───── PROVIDED RECORDS

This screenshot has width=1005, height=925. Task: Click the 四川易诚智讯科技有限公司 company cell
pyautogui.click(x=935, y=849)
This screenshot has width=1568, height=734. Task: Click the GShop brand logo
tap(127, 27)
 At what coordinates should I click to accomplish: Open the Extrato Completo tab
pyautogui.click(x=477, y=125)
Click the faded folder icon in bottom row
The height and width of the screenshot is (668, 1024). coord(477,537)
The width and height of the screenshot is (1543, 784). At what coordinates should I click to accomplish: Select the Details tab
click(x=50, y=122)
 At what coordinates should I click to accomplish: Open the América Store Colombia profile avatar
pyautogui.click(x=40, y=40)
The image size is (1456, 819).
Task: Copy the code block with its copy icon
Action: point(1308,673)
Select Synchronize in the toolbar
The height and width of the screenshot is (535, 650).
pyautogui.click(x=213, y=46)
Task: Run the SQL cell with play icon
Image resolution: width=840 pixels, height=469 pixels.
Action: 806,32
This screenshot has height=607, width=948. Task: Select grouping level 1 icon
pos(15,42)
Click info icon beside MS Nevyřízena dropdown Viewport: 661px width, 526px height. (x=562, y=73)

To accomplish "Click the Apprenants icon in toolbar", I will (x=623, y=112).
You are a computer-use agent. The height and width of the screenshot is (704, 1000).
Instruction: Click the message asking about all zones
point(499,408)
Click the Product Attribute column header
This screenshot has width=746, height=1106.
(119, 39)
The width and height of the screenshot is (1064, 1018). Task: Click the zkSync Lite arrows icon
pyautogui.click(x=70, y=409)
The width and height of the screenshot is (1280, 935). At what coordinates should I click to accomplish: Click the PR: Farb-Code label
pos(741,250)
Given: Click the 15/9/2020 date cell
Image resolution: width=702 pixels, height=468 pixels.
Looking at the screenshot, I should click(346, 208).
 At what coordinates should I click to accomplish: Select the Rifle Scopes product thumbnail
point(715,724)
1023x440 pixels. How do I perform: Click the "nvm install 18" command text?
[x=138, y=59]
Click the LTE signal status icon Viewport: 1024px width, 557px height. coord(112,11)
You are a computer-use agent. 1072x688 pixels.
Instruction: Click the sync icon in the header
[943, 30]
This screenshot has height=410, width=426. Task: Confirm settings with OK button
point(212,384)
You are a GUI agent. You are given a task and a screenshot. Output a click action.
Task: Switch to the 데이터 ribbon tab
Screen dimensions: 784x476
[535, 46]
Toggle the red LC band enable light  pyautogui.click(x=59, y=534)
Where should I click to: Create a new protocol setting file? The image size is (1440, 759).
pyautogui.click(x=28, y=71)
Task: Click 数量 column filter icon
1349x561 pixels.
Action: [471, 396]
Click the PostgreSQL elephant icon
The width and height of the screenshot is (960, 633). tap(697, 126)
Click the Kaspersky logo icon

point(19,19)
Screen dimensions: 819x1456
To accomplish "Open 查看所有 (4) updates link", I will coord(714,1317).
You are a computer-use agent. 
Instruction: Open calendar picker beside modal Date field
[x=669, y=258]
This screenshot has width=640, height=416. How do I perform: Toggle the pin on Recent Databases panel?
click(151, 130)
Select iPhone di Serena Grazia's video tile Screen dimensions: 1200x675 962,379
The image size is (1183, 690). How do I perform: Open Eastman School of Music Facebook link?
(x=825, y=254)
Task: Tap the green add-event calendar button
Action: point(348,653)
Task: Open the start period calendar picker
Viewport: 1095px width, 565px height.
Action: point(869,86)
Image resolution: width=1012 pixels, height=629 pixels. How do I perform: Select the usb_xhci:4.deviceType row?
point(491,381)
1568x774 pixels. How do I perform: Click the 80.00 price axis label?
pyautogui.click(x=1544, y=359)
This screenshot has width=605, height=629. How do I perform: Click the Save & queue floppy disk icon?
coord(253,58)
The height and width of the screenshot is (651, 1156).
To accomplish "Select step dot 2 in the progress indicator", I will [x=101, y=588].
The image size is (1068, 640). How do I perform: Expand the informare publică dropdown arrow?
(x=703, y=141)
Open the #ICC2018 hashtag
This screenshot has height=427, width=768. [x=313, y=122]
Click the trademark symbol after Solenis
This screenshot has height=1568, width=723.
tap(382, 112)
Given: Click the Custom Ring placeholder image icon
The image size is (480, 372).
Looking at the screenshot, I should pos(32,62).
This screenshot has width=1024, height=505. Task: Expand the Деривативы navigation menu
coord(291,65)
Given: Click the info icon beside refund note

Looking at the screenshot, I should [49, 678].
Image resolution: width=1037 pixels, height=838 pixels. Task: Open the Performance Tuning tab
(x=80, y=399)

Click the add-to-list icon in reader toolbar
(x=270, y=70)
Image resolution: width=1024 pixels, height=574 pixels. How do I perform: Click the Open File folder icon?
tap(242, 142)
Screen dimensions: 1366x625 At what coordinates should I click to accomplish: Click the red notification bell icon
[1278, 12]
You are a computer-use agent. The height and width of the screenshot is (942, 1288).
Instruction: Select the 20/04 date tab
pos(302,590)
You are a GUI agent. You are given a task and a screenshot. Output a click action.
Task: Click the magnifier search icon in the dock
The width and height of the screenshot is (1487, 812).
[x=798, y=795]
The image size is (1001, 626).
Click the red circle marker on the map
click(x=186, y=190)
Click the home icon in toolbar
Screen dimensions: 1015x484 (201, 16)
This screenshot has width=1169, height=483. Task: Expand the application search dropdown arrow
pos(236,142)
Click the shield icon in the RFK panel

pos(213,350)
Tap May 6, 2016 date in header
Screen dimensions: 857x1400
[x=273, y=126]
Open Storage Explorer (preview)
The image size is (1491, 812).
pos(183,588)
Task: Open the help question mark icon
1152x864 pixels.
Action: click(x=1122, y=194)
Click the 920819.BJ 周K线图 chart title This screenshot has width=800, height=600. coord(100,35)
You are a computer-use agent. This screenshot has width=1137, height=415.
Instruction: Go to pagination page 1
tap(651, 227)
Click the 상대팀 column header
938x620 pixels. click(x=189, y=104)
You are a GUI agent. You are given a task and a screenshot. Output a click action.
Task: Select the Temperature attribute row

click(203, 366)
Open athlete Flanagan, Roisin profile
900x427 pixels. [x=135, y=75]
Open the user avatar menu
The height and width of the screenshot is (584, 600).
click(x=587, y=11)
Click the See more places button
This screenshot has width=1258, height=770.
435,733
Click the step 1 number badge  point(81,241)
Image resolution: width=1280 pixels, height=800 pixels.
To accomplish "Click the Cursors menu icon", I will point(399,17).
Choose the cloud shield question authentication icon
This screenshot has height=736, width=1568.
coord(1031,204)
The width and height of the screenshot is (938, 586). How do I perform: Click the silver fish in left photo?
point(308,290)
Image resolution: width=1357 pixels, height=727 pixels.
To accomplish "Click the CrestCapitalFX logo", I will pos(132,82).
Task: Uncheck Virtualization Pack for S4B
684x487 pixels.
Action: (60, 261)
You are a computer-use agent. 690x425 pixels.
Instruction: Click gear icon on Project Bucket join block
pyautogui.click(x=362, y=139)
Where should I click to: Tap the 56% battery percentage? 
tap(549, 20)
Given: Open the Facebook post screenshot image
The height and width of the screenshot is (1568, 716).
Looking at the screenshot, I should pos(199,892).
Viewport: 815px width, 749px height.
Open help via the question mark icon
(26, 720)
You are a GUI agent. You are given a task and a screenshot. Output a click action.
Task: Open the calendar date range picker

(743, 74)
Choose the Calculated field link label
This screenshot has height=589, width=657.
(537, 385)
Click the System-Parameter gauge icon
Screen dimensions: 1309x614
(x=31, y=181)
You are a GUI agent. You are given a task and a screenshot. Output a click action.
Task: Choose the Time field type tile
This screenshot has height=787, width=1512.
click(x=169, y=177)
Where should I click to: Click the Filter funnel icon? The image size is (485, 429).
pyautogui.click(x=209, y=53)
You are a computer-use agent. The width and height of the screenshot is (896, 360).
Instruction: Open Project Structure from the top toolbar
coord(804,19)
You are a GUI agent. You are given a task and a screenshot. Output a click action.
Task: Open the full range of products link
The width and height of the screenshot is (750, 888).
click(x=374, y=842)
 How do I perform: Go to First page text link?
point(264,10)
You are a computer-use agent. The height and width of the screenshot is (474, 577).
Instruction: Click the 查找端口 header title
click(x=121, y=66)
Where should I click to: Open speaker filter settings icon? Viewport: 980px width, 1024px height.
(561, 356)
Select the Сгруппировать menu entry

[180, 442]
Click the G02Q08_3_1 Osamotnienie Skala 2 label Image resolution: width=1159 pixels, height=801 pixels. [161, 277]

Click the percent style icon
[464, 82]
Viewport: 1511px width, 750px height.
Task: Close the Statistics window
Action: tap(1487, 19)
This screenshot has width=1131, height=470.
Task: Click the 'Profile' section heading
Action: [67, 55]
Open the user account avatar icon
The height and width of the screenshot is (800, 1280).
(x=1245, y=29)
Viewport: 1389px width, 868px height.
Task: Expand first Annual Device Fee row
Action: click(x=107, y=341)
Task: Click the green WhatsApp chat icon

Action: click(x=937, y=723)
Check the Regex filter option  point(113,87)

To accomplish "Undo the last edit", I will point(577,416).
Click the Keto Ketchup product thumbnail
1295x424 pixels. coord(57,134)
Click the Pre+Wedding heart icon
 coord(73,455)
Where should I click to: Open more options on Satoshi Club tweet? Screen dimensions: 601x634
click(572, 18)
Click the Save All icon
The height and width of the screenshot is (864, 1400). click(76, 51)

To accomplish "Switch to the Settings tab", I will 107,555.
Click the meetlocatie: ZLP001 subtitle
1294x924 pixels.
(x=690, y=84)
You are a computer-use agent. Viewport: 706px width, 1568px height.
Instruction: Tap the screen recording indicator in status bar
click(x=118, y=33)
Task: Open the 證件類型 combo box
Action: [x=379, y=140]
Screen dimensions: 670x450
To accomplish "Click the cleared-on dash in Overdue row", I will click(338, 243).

──────────

▶ [REQUIRED WORK] Every line in the records above that contains the word "step" should be copied out.

▶ [ANSWER FOR THE TASK]
To accomplish "Select step dot 2 in the progress indicator", I will [x=101, y=588].
Click the step 1 number badge  point(81,241)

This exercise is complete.